Oral Relistor is intended for use over a long, long period. Perhaps daily for many years, maybe even life. It goes without saying that the PK of the oral version is much different from the subcu. I'm not sure you can project the safety of long term use of the oral version from the existing safety data. NCT01186770 was a one year controlled safety study that morphed into the twelve week efficacy study.
All six subjects who died during the Movantik studies had taken the drug at some time, and five had high CV risk. I believe there is a very real risk that the FDA will require a black box warning against use in high risk CV patients pending further study. What do we know about the daily use of Relistor over a one year period?
PGNX completed a successful Phase III efficacy trial on the oral formulation. SLXP is trying to slide by with uncontrolled safety data for subcu Relistor for non-terminal patients on the basis that it is both difficult and unethical to subject people to a year of placebo injections. Now SLXP is trying to use this uncontrolled data to suffice for approval for both the subcu AND oral formulations. Good luck with that. Maybe I'm the only one who believes this, but I would be shocked if the FDA approved oral Relistor without a controlled one year safety study, perhaps enriched with high risk CV patients.

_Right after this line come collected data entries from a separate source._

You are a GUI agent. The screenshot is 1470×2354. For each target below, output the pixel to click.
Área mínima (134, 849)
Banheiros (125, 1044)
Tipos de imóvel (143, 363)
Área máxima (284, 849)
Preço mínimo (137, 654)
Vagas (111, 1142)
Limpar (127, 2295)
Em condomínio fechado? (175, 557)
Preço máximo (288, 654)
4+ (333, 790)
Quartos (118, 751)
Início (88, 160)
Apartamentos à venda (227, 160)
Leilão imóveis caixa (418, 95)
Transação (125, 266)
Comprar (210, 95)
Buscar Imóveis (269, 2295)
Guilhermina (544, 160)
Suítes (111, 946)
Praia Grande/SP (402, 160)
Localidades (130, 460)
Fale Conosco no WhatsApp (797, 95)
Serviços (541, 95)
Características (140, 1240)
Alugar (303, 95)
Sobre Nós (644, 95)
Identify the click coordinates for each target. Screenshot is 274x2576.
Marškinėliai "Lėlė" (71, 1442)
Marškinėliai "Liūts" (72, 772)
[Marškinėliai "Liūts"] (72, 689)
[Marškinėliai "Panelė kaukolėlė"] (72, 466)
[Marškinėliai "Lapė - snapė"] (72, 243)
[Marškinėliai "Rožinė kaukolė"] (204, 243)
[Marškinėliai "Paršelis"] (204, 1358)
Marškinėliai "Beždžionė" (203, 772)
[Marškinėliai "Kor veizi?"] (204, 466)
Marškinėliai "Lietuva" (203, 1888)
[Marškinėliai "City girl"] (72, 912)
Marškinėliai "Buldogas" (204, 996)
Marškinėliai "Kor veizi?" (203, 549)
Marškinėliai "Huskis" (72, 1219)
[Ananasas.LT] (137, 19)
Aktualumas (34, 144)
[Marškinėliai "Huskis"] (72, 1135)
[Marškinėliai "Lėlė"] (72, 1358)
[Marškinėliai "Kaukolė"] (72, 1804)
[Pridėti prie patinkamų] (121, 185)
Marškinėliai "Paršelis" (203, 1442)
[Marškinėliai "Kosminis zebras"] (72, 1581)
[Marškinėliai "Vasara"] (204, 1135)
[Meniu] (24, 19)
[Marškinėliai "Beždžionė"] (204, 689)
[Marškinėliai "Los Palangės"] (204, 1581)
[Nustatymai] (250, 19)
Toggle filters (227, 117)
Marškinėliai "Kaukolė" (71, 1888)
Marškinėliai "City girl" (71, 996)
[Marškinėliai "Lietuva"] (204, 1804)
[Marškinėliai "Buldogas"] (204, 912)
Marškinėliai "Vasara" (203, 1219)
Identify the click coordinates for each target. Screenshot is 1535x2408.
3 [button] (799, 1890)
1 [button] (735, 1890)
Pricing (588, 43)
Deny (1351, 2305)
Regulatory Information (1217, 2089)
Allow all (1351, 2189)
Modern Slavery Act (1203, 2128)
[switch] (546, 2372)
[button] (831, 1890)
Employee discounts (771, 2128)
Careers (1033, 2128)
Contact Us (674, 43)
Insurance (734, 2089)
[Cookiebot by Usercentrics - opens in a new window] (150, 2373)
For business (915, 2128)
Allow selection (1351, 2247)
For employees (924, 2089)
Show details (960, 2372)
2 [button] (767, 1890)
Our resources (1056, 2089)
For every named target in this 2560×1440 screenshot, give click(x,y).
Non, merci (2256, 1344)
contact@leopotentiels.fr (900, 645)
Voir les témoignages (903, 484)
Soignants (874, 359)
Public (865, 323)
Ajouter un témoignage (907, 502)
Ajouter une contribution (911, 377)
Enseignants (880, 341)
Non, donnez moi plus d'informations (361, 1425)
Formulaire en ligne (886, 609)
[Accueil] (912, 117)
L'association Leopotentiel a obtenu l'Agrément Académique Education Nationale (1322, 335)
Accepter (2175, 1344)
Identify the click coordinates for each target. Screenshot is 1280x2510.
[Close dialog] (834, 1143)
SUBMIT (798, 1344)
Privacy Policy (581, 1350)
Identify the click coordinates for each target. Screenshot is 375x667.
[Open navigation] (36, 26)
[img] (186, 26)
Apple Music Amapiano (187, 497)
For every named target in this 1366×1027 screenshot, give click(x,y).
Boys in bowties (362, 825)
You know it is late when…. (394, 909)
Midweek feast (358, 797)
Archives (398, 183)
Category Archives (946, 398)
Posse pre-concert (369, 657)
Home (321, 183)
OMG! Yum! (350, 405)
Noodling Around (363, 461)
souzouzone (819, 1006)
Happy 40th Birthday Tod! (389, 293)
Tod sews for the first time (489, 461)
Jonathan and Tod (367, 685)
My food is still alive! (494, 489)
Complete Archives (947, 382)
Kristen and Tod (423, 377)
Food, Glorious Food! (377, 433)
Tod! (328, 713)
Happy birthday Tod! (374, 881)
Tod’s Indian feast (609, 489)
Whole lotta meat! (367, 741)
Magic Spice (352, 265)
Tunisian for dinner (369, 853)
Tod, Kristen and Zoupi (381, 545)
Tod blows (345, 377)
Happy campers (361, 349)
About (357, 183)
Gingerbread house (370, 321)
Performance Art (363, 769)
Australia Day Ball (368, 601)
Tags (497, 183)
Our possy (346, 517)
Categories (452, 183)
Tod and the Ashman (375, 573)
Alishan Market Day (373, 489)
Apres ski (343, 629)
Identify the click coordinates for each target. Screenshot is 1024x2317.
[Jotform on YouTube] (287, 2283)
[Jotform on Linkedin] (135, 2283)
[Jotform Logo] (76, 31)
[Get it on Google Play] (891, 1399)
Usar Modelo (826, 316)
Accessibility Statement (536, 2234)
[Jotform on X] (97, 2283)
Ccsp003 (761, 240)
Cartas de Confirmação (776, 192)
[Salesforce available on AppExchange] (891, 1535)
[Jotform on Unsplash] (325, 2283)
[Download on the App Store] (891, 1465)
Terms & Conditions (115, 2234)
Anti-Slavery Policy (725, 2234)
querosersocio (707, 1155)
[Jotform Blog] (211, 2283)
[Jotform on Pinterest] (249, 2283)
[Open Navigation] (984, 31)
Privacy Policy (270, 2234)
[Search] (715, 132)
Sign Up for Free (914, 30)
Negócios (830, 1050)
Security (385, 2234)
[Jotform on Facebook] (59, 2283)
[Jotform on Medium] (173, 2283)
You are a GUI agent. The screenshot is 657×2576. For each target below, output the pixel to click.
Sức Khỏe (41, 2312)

NKTR is the only company that really benefits from the decision over the next couple of years. That comes from the fat upcoming milestone payments that reduce the cash flow/dilution risk from the high cost R&D. I don't think that Movantik sales are going to ramp quickly. What money AZN collects will be funneled back into the post approval studies. SLXP/PGNX and CBST are at least two years away from an approved oral product. In fact, I think this is a net negative for SLXP/PGNX, especially if subcu Relistor doesn't get approved for chronic pain.
OT: Check out what BLUE reported today. If they can even come close to replicating the results for sickle cell anemia, that will be a multi-billion dollar company.
I didn't buy back, still don't own any. I absolutely agree with you, unless an unlikely CRL for more safety data in high risk patients materializes, Movantik will be the first oral drug to market with at least a two year head start. SLXP/PGNX is hosed. Even if subcu Relistor is approved, who is going to use it if an oral drug with comparable performance is available?
Finally free today and able to see what happened. With regards to your comments, hijacked, we did note that all six CV deaths reported from the naloxegol clinical trials in the FDA briefing material. All six involved patients who took naloxegol at some point. No participants who were in the placebo/usual care only group had a CV death. Five out of the six patients who died had a CV history when they entered the study. I haven't had time to review all the data, did AZN/NKTR document the percentage of study participants who entered at high CV risk?
I don't think we can conclude the results are all sweetness and light. There are a range of possible outcomes here. There could be a CRL for AZN to collect more data on high risk patients prior to approval, but that doesn't seem likely. A post approval study is highly likely. One thing that could gum up the works is a black box warning against use in patients at CV risk until the risk is resolved in a post approval study. That wouldn't affect the milestone payments but would certainly put a dent in future sales.